begin
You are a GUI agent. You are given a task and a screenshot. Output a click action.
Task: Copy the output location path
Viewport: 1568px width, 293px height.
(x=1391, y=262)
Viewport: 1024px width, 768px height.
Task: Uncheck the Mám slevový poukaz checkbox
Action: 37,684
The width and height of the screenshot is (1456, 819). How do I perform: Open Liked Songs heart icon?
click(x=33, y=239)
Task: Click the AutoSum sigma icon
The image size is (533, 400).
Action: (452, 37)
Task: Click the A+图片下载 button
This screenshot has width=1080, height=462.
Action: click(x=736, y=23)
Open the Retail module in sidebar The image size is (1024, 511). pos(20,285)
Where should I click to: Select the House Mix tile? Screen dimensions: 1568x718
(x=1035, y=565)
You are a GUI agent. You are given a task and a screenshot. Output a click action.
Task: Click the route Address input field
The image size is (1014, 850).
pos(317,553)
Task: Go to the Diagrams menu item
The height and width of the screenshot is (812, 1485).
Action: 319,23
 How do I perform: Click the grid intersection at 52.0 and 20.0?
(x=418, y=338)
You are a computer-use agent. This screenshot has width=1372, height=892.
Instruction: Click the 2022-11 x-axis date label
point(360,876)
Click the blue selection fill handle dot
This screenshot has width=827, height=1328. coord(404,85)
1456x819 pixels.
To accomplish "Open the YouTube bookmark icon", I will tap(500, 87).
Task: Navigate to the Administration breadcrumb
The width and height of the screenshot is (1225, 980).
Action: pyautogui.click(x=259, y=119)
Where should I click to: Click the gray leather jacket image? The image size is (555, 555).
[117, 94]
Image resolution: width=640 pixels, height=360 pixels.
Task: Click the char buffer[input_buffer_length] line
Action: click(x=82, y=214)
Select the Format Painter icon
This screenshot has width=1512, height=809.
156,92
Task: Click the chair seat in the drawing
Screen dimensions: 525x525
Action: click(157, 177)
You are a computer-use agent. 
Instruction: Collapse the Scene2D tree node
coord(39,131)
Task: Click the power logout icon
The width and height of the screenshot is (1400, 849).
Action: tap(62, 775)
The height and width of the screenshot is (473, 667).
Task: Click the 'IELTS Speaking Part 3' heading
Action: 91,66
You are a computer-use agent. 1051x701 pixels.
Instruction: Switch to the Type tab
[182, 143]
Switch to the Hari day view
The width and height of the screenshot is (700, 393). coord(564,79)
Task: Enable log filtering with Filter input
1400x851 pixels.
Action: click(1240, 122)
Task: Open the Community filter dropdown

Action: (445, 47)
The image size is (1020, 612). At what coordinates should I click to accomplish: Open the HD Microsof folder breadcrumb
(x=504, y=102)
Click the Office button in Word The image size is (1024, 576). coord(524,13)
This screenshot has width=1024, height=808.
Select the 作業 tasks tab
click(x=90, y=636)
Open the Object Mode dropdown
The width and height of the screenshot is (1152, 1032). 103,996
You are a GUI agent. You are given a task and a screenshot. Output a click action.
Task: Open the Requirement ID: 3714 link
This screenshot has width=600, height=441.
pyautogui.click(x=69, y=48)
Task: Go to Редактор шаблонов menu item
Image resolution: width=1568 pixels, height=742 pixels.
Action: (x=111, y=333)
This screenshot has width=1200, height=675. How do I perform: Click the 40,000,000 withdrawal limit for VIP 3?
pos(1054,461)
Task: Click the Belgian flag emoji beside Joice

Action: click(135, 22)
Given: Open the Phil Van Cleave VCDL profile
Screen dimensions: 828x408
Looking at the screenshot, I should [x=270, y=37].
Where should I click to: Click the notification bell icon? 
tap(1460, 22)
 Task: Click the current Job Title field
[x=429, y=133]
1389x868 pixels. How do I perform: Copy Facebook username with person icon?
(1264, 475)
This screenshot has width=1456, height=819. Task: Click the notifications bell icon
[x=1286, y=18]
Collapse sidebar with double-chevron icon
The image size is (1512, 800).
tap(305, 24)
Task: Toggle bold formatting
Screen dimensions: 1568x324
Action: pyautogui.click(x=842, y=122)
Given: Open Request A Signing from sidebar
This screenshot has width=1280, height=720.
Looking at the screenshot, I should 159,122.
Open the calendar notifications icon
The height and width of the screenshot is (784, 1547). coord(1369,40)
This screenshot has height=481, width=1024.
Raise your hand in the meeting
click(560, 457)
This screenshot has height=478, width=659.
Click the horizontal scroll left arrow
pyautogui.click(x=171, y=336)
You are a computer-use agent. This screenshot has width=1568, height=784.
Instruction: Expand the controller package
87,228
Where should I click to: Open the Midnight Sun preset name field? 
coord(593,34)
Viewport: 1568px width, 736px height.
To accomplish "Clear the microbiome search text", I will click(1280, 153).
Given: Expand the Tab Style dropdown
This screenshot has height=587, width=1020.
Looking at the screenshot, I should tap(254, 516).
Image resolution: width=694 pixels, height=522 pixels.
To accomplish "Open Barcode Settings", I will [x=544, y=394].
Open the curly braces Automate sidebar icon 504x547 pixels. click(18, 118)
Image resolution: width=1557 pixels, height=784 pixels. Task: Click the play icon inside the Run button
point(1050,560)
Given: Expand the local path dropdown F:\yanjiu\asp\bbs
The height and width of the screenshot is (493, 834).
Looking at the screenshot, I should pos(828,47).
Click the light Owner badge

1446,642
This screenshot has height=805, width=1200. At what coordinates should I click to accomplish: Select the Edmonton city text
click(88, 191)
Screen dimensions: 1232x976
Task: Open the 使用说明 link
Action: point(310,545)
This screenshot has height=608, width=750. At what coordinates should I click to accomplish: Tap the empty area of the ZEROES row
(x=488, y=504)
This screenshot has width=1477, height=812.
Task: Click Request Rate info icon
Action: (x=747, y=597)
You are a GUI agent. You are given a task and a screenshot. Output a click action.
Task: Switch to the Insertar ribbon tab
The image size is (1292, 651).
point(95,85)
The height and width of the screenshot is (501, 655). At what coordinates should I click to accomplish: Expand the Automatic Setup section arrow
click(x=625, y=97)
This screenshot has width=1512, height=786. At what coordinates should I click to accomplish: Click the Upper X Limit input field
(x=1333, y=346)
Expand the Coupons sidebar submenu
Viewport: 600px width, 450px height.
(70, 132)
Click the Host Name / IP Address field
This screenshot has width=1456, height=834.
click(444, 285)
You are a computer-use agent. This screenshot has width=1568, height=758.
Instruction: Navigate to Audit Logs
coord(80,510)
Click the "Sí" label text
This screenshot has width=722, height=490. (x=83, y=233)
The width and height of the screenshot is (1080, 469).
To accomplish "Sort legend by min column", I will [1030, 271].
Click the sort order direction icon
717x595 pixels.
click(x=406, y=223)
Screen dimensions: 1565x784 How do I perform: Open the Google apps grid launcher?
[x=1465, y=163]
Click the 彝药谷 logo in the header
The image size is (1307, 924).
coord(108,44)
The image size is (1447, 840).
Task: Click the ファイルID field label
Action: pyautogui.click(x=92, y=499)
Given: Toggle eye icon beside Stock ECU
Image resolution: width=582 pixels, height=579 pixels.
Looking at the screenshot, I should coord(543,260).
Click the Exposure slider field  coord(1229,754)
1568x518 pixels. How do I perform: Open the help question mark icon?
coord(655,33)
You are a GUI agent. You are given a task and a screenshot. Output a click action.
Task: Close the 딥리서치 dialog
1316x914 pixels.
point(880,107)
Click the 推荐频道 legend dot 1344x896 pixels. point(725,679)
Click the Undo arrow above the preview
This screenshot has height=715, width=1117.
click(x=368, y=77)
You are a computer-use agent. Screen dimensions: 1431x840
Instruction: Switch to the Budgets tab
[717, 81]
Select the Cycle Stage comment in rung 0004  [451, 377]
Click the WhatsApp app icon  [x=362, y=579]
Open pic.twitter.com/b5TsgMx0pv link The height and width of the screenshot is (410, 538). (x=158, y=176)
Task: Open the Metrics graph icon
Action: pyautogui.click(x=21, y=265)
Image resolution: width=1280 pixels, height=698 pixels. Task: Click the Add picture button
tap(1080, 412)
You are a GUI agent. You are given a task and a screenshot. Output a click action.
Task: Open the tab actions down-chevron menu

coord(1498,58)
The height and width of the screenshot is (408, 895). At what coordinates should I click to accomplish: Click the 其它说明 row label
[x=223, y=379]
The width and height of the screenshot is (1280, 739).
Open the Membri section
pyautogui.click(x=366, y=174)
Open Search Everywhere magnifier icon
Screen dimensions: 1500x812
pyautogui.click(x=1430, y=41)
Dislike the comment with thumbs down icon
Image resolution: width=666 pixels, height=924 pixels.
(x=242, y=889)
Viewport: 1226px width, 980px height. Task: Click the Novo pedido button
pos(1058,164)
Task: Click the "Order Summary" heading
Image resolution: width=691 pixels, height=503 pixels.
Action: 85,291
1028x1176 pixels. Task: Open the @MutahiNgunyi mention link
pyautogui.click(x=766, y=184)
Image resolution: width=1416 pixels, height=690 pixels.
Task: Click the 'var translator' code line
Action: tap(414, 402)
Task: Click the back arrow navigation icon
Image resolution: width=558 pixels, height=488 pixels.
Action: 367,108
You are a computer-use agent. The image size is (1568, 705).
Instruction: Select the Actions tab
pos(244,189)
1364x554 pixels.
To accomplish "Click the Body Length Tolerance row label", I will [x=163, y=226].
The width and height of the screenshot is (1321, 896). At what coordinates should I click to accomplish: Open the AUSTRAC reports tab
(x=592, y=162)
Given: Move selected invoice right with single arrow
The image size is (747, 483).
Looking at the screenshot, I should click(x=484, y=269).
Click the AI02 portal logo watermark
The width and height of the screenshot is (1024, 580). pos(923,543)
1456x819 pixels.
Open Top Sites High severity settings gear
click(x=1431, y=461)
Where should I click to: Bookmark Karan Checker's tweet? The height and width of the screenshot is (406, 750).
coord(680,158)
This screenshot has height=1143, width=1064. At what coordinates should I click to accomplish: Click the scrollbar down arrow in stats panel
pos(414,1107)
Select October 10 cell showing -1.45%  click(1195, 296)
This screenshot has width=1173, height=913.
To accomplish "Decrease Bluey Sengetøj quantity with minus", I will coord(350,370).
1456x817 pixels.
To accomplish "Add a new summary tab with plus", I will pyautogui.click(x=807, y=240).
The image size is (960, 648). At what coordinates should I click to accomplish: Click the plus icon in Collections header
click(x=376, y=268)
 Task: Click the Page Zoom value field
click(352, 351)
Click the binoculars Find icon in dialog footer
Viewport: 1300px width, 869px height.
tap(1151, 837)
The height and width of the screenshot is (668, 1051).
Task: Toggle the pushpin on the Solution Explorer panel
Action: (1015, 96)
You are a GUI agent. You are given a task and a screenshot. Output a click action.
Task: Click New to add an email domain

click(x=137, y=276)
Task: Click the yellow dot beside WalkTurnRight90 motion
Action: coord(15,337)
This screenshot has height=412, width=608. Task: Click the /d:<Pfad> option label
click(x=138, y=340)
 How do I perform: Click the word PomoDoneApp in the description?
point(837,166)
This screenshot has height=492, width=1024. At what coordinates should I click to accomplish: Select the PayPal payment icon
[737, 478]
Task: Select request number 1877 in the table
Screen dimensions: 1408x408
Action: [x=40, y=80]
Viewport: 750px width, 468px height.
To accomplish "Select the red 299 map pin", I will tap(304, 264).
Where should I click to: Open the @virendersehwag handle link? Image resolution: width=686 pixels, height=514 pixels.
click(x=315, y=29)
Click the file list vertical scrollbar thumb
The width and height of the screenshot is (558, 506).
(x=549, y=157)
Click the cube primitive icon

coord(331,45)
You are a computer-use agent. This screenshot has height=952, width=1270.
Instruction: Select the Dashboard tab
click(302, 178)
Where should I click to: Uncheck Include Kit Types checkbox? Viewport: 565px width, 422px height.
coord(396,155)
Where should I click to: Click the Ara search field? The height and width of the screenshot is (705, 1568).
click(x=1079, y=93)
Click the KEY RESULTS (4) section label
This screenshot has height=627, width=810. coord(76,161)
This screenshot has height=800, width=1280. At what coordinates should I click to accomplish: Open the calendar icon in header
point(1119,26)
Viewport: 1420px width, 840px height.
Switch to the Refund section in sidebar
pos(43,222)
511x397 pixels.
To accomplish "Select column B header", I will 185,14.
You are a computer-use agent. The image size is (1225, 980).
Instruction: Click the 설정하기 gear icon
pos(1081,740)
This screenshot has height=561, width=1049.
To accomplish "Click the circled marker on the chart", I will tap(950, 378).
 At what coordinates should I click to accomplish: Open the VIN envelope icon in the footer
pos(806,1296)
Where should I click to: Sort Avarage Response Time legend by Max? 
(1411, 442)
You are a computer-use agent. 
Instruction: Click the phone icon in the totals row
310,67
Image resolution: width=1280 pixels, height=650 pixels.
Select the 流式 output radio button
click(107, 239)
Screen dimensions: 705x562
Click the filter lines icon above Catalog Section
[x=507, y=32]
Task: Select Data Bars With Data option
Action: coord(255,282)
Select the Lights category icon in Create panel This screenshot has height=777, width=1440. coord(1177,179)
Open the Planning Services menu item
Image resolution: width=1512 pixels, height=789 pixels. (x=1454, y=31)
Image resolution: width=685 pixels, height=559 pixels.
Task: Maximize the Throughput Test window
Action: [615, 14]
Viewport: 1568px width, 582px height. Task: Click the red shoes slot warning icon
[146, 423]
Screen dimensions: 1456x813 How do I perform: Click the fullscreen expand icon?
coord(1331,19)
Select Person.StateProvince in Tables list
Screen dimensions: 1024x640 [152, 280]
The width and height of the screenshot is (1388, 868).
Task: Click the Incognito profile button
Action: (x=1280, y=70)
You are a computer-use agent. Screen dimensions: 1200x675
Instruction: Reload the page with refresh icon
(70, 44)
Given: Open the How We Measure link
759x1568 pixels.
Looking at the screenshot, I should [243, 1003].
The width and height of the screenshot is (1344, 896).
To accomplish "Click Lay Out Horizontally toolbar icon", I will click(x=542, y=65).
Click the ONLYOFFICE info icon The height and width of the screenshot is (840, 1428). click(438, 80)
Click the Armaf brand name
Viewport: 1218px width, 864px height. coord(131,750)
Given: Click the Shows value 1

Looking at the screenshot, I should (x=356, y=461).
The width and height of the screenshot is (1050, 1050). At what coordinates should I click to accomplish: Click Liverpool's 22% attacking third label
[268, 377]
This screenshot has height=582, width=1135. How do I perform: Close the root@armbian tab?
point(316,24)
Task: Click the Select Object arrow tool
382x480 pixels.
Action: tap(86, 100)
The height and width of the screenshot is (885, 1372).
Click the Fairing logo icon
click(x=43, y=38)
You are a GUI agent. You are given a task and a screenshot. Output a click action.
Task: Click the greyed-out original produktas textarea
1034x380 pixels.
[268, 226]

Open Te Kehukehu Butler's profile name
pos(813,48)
end
WORK TO BE COMPLETED → Render the lines of the records from the line containing "Given: Expand the Tab Style dropdown" through the line containing "Action: point(310,545)", inclusive, as a JSON list of strings with one string per line, leaving out blank lines.

EXERCISE ANSWER →
[
  "Given: Expand the Tab Style dropdown",
  "This screenshot has height=587, width=1020.",
  "Looking at the screenshot, I should tap(254, 516).",
  "Image resolution: width=694 pixels, height=522 pixels.",
  "To accomplish \"Open Barcode Settings\", I will [x=544, y=394].",
  "Open the curly braces Automate sidebar icon 504x547 pixels. click(18, 118)",
  "Image resolution: width=1557 pixels, height=784 pixels. Task: Click the play icon inside the Run button",
  "point(1050,560)",
  "Given: Expand the local path dropdown F:\\yanjiu\\asp\\bbs",
  "The height and width of the screenshot is (493, 834).",
  "Looking at the screenshot, I should pos(828,47).",
  "Click the light Owner badge",
  "1446,642",
  "This screenshot has height=805, width=1200. At what coordinates should I click to accomplish: Select the Edmonton city text",
  "click(88, 191)",
  "Screen dimensions: 1232x976",
  "Task: Open the 使用说明 link",
  "Action: point(310,545)"
]